情報提供ありがとうございます。内部被ばくの人体への影響は、チェルノブイリからずっと見過ごされていますね。福島のお母さんの母乳からヨウ素131が検出された今、内部被ばくのリスクを改めて見直されるべきです。お陰さまで考えがまた整理されました。今後ともご指導の程よろしくお願い致します。
被曝しているかどうかの評価に、内部被曝の問題がありますが、原爆線量評価のおいて、内臓などに蓄積していたはずの内部被曝を「無い物」として実際の被害を握りつぶしてきた論文執筆者(監修顧問)です。
以後も国際原子力防護委員会が、放射性物質のリスク評価をするうえで、核兵器や原子力災害の影響を桁違いに過小評価する偽科学を主導してきたトンデモ学者であると思います。
この影響が戦後60年以上続いており、今も原発事故での水や食べ物等のリスク評価に、甘い考え方(内部被曝の原理的な無視)がまかり通ってしまっています。
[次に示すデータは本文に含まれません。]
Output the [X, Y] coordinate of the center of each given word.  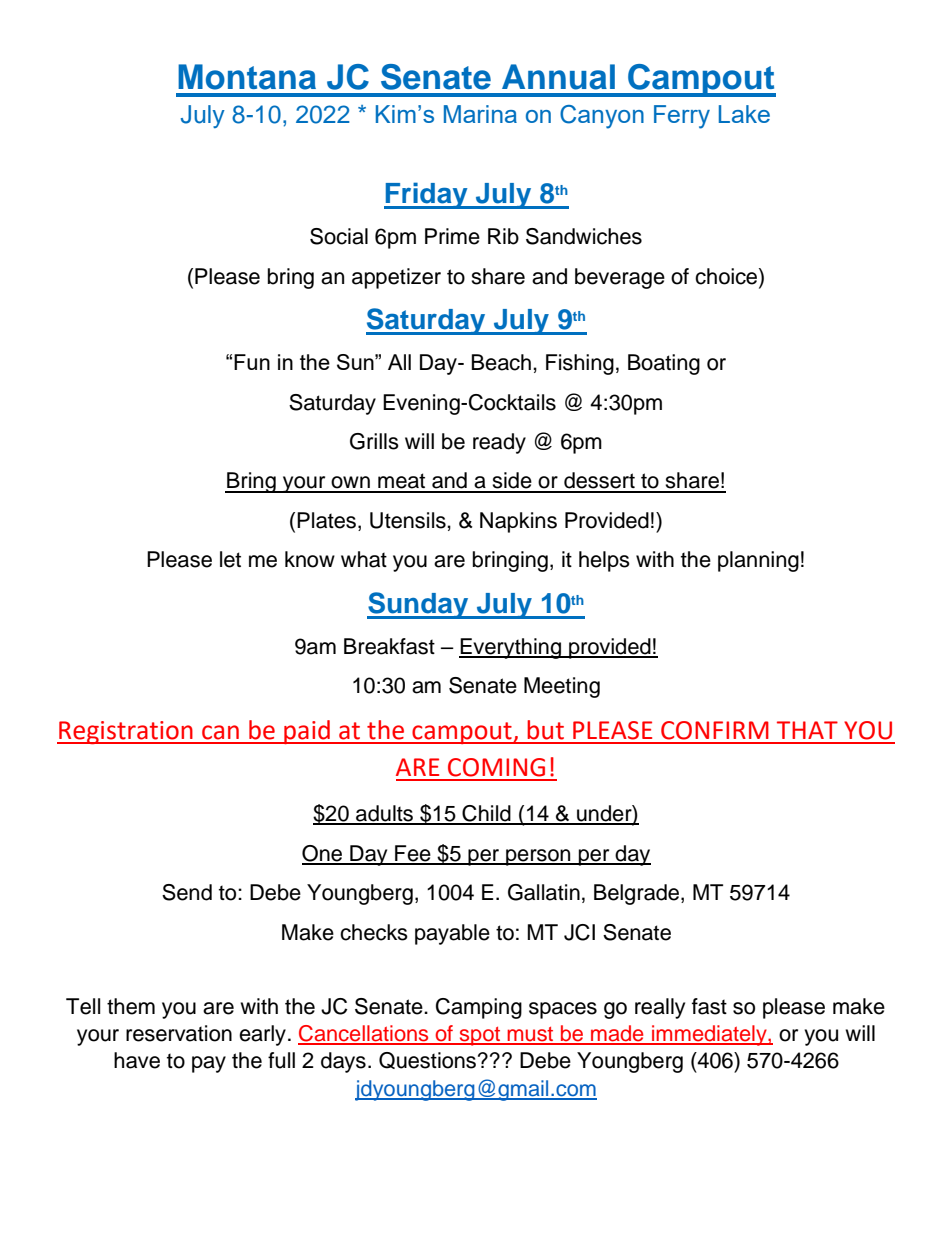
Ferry [682, 117]
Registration [126, 732]
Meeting [562, 687]
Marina [480, 114]
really [660, 1008]
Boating [664, 364]
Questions [429, 1060]
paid [307, 732]
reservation [179, 1033]
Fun [252, 362]
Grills [374, 441]
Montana [247, 77]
放射線を怖がる必要ない、チェルノブイリでも障害は出ていない等のデマを流し、果てや現在の「乳児にも50mシーベルト/年まで許容される」という「日本産科婦人科学会」の声明に至るまで、この国を蝕む酷い「偽科学」蔓延の張本人だと考えます。
矢け崎克馬の「隠された被曝」を読むと理解できます。
その先兵的な後継者が長瀧重信なんでしょう。
情報提供ありがとうございます。YouTubeの方、文字おこししてみようと思います。その他イタイイタイ病に関しては、今、少し手が回りませんので余裕ができましたら扱ってみようと思います。
1970年後半から、現在のような賠償を避けるためにミニマム被害は認めないという体制ができあがったようです。
低量被ばくについては今後同様の体制によって認めない、そしてそのために本来避難させるべき住民を避難させないということになる恐れが多分にあります。というか、すでにそういうことになってますよね…。
公害病否定の社会学的考察
-カドミウム腎症を事例に-
渡 辺 伸 一
奈良教育大学社会科教育講座(社会学)
奈良教育大学紀要 第56巻 第1 号(人文・社会)平成19年115
Bull. Nara Univ. Educ., Vol. 56, No.1 (Cult. & Soc.), 2007
http://near.nara-edu.ac.jp/bitstream/10105/643/1/11_%E6%B8%A1%E8%BE%BA_%E7%B4%80%E8%A6%81_2007.pdf
もう少し調べてみたところ、重松氏はイタイイタイ病でももみ消しに動いていたようです。
「76年,自民党の環境部会を中心にイタイイタイ病とカドミウムとの関連を否定する動きが出はじめ,やがて重松逸造放射線影響研究所理事長や野見山一生自治医大教授らがそうした意図に基づく研究に着手し,世界保健機構(WHO)にカドミウム説の見直しを提起しました。」
http://www.lib.muroran-it.ac.jp/kanpou/08/p_2.htm
「重松逸造や土屋健三郎という、イタイイタイ病の裁判の時から企業側にいた学者が名をつらねていた。」
http://blog.goo.ne.jp/ryuzou42/e/64957dc3ec7f52446d4462fd961c07f9
西山氏の記事は以前拝見させていただいておりました。
常々興味深い記事の執筆ありがとうございます。
さて、重松逸造氏ですが、ぐぐった理由は、以下の動画にてIAEAの調査委員長をされていたと言われていたからです。
【原発事故】安全宣言のカラクリ そして子供になにが起きたか追跡
http://www.youtube.com/watch?v=tWWICnIQE9k
この記事を拝見させていただき、「放射線影響研究所」の立ち位置を知り、得心いきました。